Dear list,
I’m looking for some guidelines on how to optimize the configuration of a 
production database dedicated to a DWH application.
I run the application on different machines and have solved several issues 
since now but am struggling on a production environment running Red Hat 6.7 and 
PostgreSQL 9.5.3.
My application does a lot of reads and many writes (plain “SELECT … INTO” and 
“INSERT”, no “UPDATE”), but on a order of magnitude lower than the reads.
The work flow consists of two big blocks: an ETL phase and the workloads on the 
data imported during the ETL phase.

The biggest schema has about 1.2 billions of rows distributed over a ten of 
tables; many of those tables are partitioned and have indexes. At the moment 
the database stores two schemas but I plan to add other three schemas of 
similar size.

The machine is virtualized and has 8 CPUs at about 3GHz, 64GB of RAM and 5TB of 
storage. It runs on Red Hat 6.7, kernel 2.6.x

The configuration changes I made so far are:
max_connections = 30
shared_buffers = 32GB
work_mem = 256MB
maintenance_work_mem = 4GB
effective_io_concurrency = 30
checkpoint_completion_target = 0.9
random_page_cost = 2.0
effective_cache_size = 48GB
default_statistics_target = 1000

autovacuum is on and the collation is ‘C’.


The first issue I faced was about maintenance_work_mem because I set it to 16GB 
and the server silently crashed during a VACUUM because I didn’t consider that 
it could take up to autovacuum_max_workers * maintenance_work_mem (roughly 
48GB).
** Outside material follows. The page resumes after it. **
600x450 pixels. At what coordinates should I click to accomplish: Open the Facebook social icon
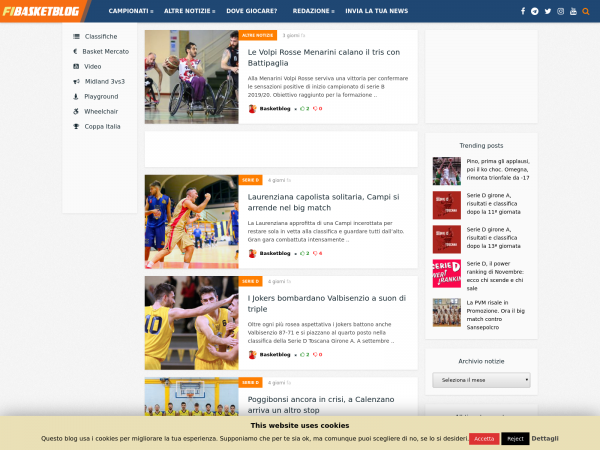click(x=522, y=11)
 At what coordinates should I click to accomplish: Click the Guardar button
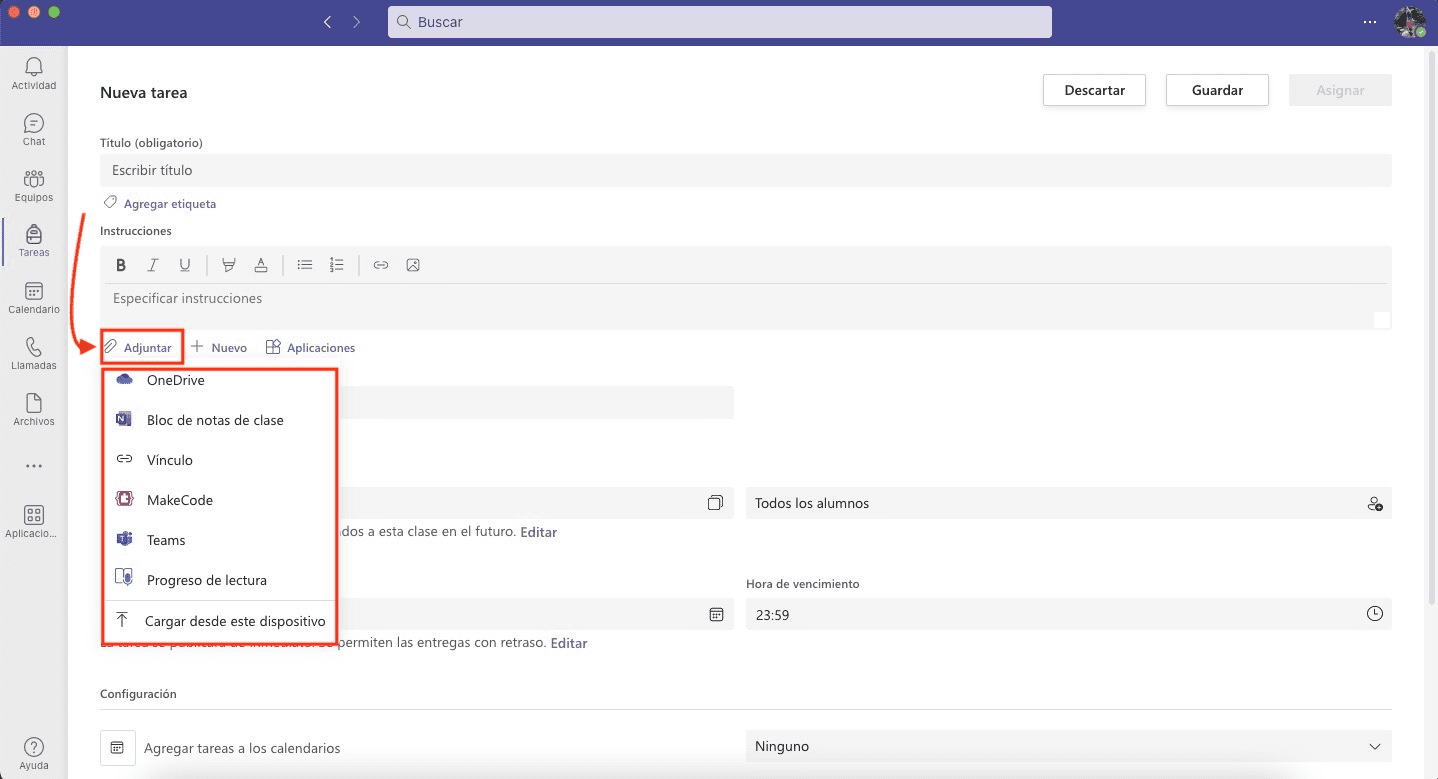pyautogui.click(x=1217, y=90)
So I lowered maintenance_work_mem to 4GB and it did work. Should I set 
maintenance_work_mem to a smaller value (1GB) after the ETL terminates or can I 
leave it at 4GB without degrading the overall performance?

The second issue emerged during a intensive parallel query. I implemented a 
splitter that parallelize certain kind of queries. There were 8 similar queries 
running that was working on 8 overall disjoined subsets of the same table; this 
table has roughly 4.5 millions of rows. These queries uses SELECT DISTINCT, 
ORDER BY, OVER (PARTITION BY … ORDER BY) and COALESCE(). At a certain point the 
server crashed and I found the following error in the logs: 

postgres server process was terminated by signal 9 killed

After some research, I found that probably it was the OOM killer. Running 
“dmesg” tells that effectively it was. Reading the documentation and this 
answer on SO ( 
http://stackoverflow.com/questions/16418173/psql-seems-to-timeout-with-long-queries
 
<http://stackoverflow.com/questions/16418173/psql-seems-to-timeout-with-long-queries>
 ), I realized that probably the issue is due to a misconfiguration. The value 
I set for this pg instance don’t seem to be so wrong, except maybe from 
maintenance_work_mem. I will certainly disable OOM as suggested by the official 
docs ( 
https://www.postgresql.org/docs/current/static/kernel-resources.html#LINUX-MEMORY-OVERCOMMIT
 
<https://www.postgresql.org/docs/current/static/kernel-resources.html#LINUX-MEMORY-OVERCOMMIT>
 ) but was wondering if I could tune the configuration a little better. Can 
someone give me some more advices?

I run the same application with different data (and workload) on other 
machines, but they have different configurations (Ubuntu 16.0.4). On one of 
them I previously disabled the virtual memory overcommit and never experienced 
that issue, but the machine has 128GB of RAM.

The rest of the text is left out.